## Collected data
——

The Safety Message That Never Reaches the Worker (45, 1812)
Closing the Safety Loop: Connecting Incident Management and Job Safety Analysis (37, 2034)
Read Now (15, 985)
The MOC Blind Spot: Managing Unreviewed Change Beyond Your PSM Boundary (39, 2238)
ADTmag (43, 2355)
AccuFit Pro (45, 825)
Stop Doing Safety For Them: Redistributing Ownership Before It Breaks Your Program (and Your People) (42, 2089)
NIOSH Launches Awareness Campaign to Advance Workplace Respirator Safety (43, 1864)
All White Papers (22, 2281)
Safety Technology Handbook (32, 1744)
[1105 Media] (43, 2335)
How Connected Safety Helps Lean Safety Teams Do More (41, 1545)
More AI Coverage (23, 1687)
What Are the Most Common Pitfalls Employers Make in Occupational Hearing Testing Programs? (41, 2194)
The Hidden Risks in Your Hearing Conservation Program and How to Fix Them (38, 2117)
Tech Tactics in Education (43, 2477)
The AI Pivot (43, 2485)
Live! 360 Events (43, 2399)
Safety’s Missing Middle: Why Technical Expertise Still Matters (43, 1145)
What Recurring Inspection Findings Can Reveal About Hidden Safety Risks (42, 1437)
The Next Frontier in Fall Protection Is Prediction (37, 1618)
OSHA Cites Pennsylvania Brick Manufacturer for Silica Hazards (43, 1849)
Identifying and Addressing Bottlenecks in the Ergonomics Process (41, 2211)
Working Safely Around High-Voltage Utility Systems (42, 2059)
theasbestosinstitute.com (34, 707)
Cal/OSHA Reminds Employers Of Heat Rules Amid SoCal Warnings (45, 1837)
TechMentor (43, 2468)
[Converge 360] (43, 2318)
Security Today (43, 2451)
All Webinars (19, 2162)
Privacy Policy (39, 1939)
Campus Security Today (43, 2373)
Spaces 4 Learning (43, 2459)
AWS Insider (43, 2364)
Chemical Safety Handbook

——

## How to complete this task
Would you give the data above again, exactly as written?

## Answer to this exercise
The Safety Message That Never Reaches the Worker (45, 1812)
Closing the Safety Loop: Connecting Incident Management and Job Safety Analysis (37, 2034)
Read Now (15, 985)
The MOC Blind Spot: Managing Unreviewed Change Beyond Your PSM Boundary (39, 2238)
ADTmag (43, 2355)
AccuFit Pro (45, 825)
Stop Doing Safety For Them: Redistributing Ownership Before It Breaks Your Program (and Your People) (42, 2089)
NIOSH Launches Awareness Campaign to Advance Workplace Respirator Safety (43, 1864)
All White Papers (22, 2281)
Safety Technology Handbook (32, 1744)
[1105 Media] (43, 2335)
How Connected Safety Helps Lean Safety Teams Do More (41, 1545)
More AI Coverage (23, 1687)
What Are the Most Common Pitfalls Employers Make in Occupational Hearing Testing Programs? (41, 2194)
The Hidden Risks in Your Hearing Conservation Program and How to Fix Them (38, 2117)
Tech Tactics in Education (43, 2477)
The AI Pivot (43, 2485)
Live! 360 Events (43, 2399)
Safety’s Missing Middle: Why Technical Expertise Still Matters (43, 1145)
What Recurring Inspection Findings Can Reveal About Hidden Safety Risks (42, 1437)
The Next Frontier in Fall Protection Is Prediction (37, 1618)
OSHA Cites Pennsylvania Brick Manufacturer for Silica Hazards (43, 1849)
Identifying and Addressing Bottlenecks in the Ergonomics Process (41, 2211)
Working Safely Around High-Voltage Utility Systems (42, 2059)
theasbestosinstitute.com (34, 707)
Cal/OSHA Reminds Employers Of Heat Rules Amid SoCal Warnings (45, 1837)
TechMentor (43, 2468)
[Converge 360] (43, 2318)
Security Today (43, 2451)
All Webinars (19, 2162)
Privacy Policy (39, 1939)
Campus Security Today (43, 2373)
Spaces 4 Learning (43, 2459)
AWS Insider (43, 2364)
Chemical Safety Handbook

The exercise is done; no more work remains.